- **TASK TO CARRY OUT**: From the film review below, extract the passage starting at "Told in four" and ending at "subjective and negotiable.", copying it word for word.

- **SUPPLIED TEXT**:
Distributed by Icarus Films, 32 Court St., 21st Floor, Brooklyn, NY 11201; 800-876-1710
Produced by Djo Tunda and Steven Markovitz
Directed by Dieudo Hamadi, Divita Wa Lusala, and Kiripi Katembo Siku
DVD, color, 70 min., French with English subtitles



Sr. High – Adult
African studies, Area studies, Domestic Violence, Economics, Education, Environmental Studies, Human Rights, Law, Postcolonialism

Date Entered: 01/07/2011

Reviewed by Jason R. Harshman, The Ohio State University

Told in four vignettes that average eighteen minutes in length each, Congo in Four Acts offers a street-level view of what life for many in the Democratic Republic of Congo is like. Poverty, violence, and issues of power and gender permeate the lives of the residents of Kinshasa, the country’s capital city that one local priest describes as equivalent to “living in a village” because like a village, no services are available. Whether viewed collectively or individually, one gets a sense from each ‘act’ that while a structure of law exists in Kinshasa and the surrounding rural areas, justice is subjective and negotiable.

- **DATA SUPPLIED**:

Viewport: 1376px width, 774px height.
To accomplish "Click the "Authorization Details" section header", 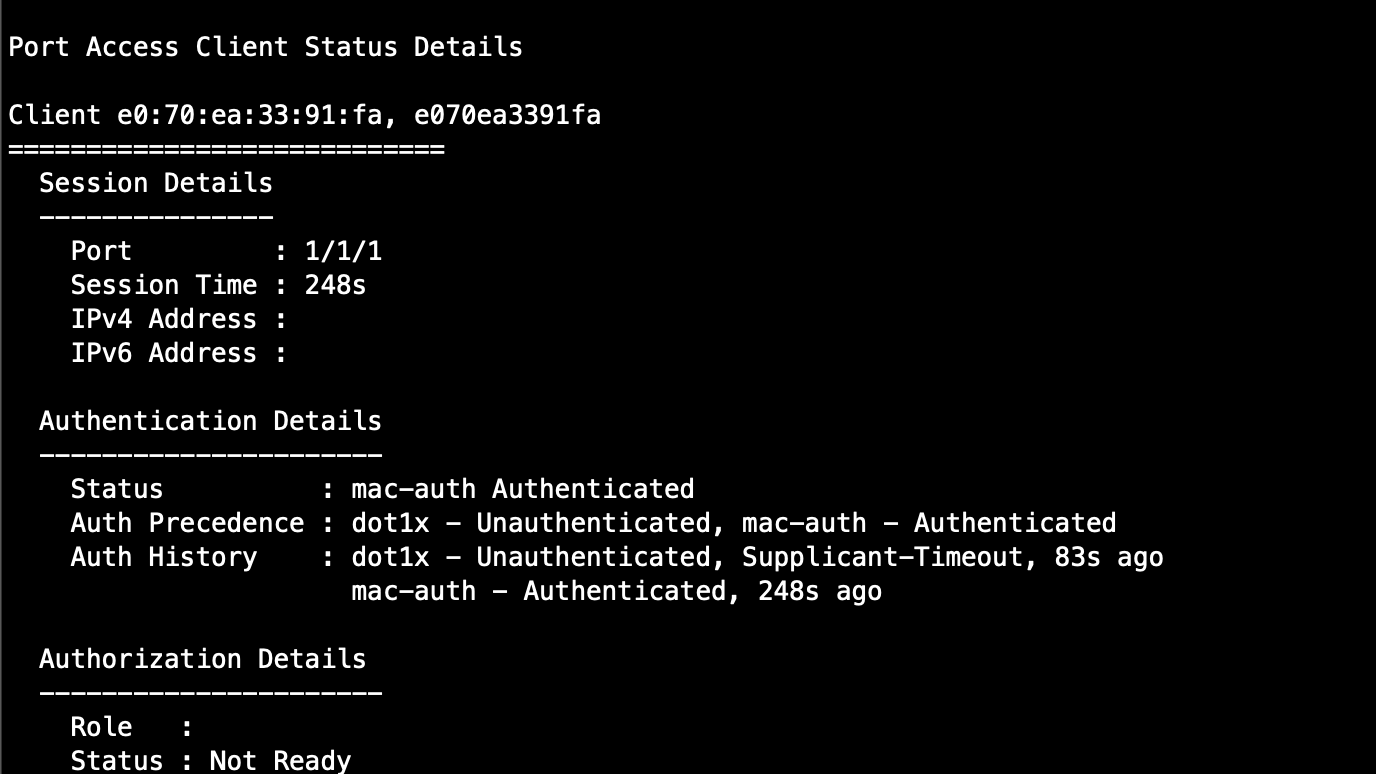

...

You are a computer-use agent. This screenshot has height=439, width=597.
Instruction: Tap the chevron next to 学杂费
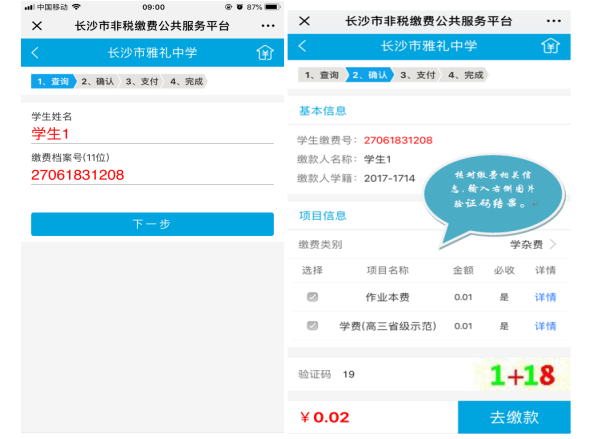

...

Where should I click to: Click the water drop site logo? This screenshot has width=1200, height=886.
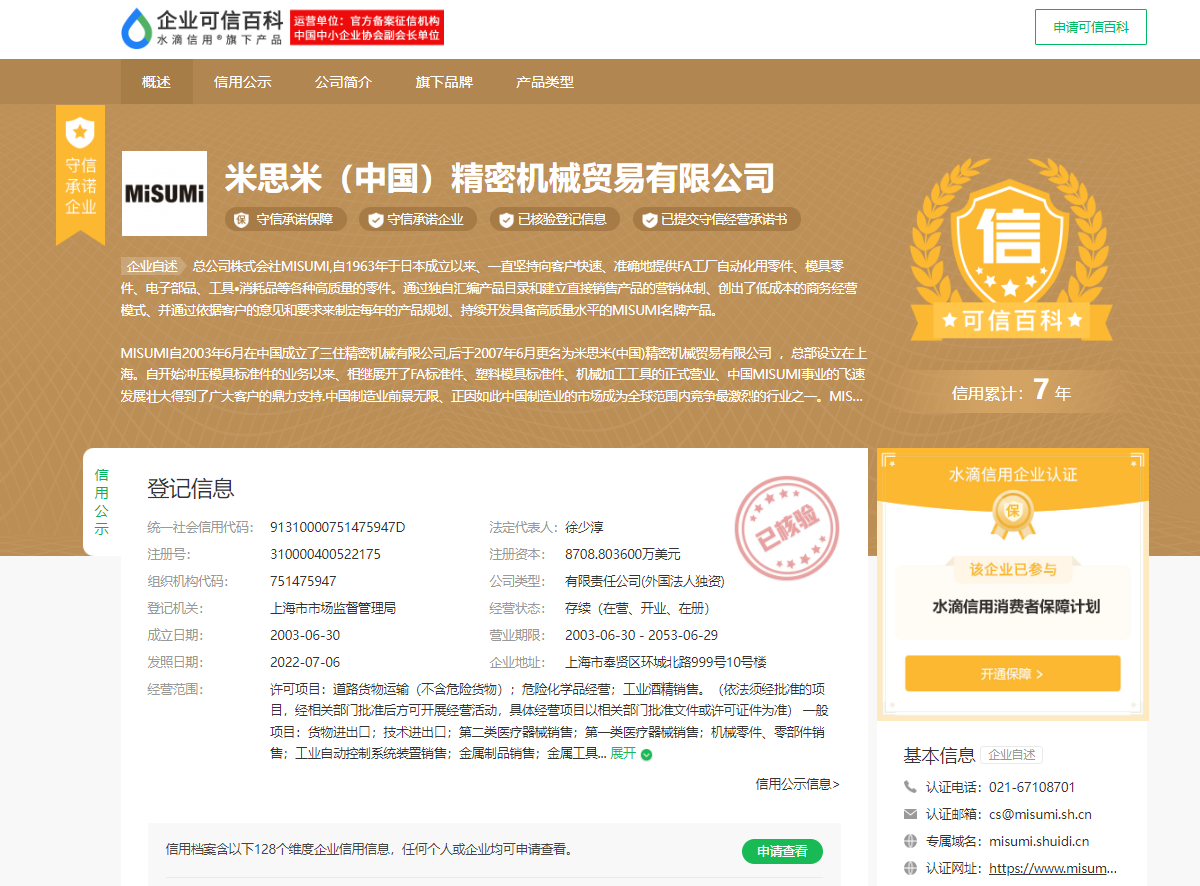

- **WRITTEN SOLUTION**:
Told in four vignettes that average eighteen minutes in length each, Congo in Four Acts offers a street-level view of what life for many in the Democratic Republic of Congo is like. Poverty, violence, and issues of power and gender permeate the lives of the residents of Kinshasa, the country’s capital city that one local priest describes as equivalent to “living in a village” because like a village, no services are available. Whether viewed collectively or individually, one gets a sense from each ‘act’ that while a structure of law exists in Kinshasa and the surrounding rural areas, justice is subjective and negotiable.